# THE TASK
If a record contains a picture, drop the picture and copy everything else exactly.

# RECORDS PROVIDED

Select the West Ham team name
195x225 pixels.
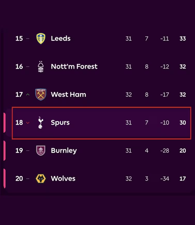click(x=68, y=95)
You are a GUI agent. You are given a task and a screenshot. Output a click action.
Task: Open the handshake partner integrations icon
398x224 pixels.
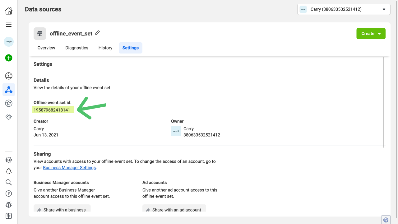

# ANSWER SECTION
Select the West Ham team name
195x225 pixels.
click(x=68, y=95)
You are a GUI agent. You are given a task and a screenshot. Output a click action.
Task: Open the handshake partner integrations icon
398x224 pixels.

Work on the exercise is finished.